Despite the positive news about a potential vaccine, Chancellor Merkel has urged people to prepare for the difficult winter months.


"We have to assume that the second wave will be harder, and it mainly falls at a bad time of year," she said at the presentation of a report by the German Council of Economic Experts in Berlin on Wednesday.

"It will keep us busy all winter," she added. The crisis can only be overcome together, she added.


Even the positive news about the vaccine development would not change that – or be reflected this winter, Merkel stressed. Therefore, she urged people in Germany to stick to the coronavirus measures currently in place for the month of November.

READ ALSO: How close is Germany to receiving a Covid-19 vaccination?

According to the latest report from the Robert Koch Institute (RKI) on Wednesday, 18,487 new coronavirus infections were registered nationwide within 24 hours. This is 3,155 more cases than on Tuesday. Compared to Wednesday last week, the figure is slightly higher.

Health Minister Jens Spahn had earlier said there were slight signs of improvement, but not enough to signal a trend.

READ ALSO: Germany sees 'signs of change' in coronavirus situation

Merkel also insisted on adhering to the so-called "debt brake" in the German constitution, which sets guidelines for the federal and state governments on how much new debt is allowed. The debt brake is flexible enough in the current crisis, she said.
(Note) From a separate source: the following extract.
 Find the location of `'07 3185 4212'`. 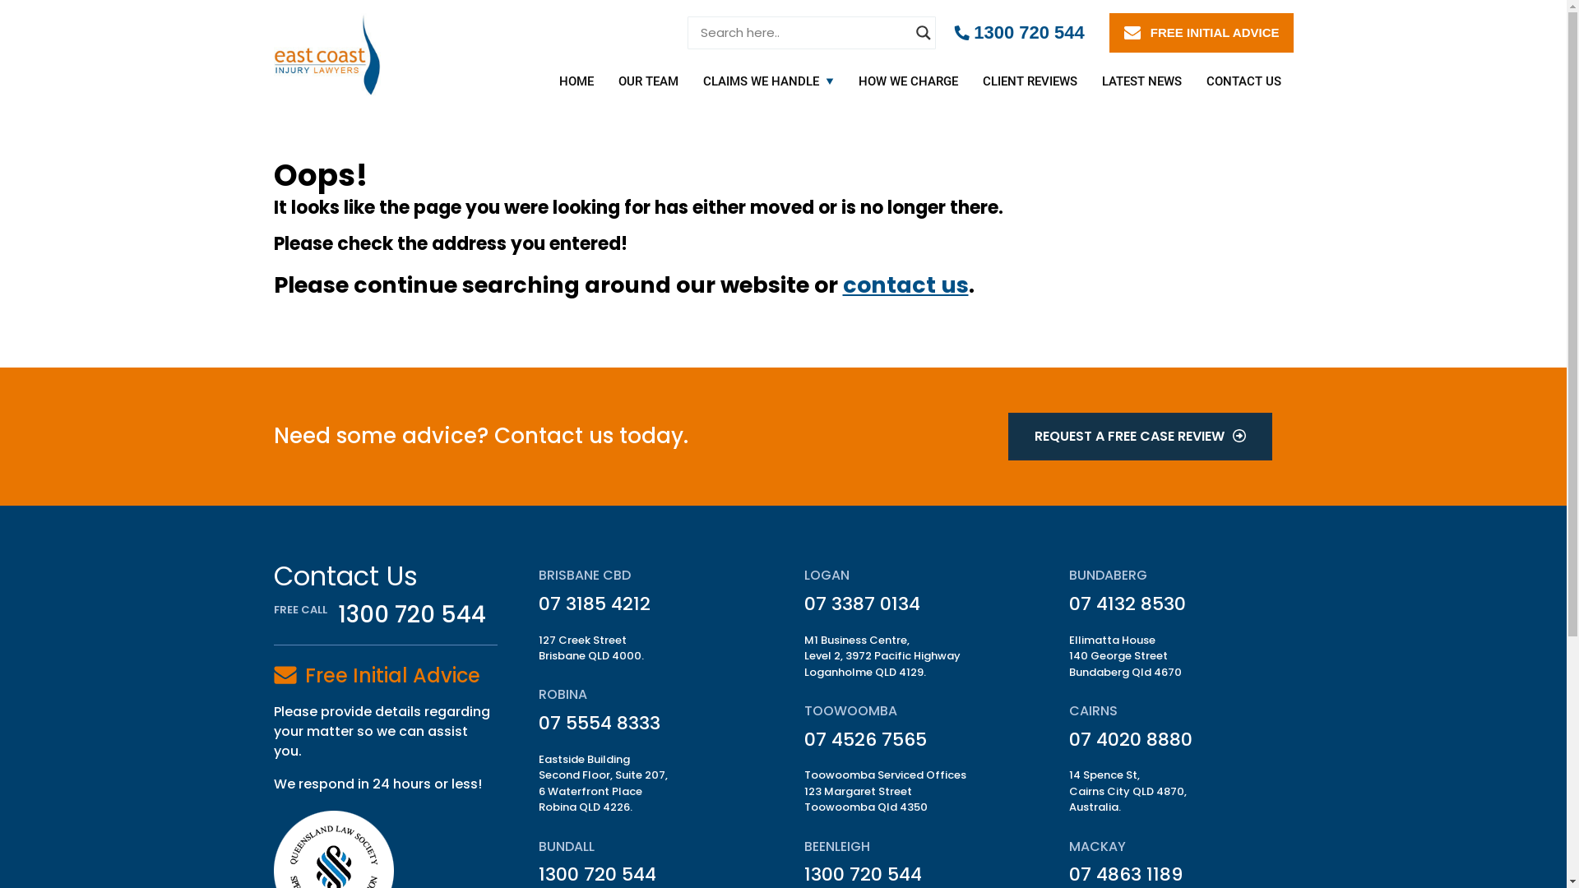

But it "must also remain the guiding principle for future years," Merkel added, commenting on proposals to abolish the brake.

Meanwhile federal Interior Minister Horst Seehofer said he hoped Germany would be "in an epidemiologically better situation" around Christmas and the turn of the year.

"And this can only be achieved with discipline," the Christian Social Union (CSU) politician said. He warned that there should be no easing up on the rules currently.

"Do not underestimate the fact that many people severely ill with Covid-19 have lifelong consequential damage," he said.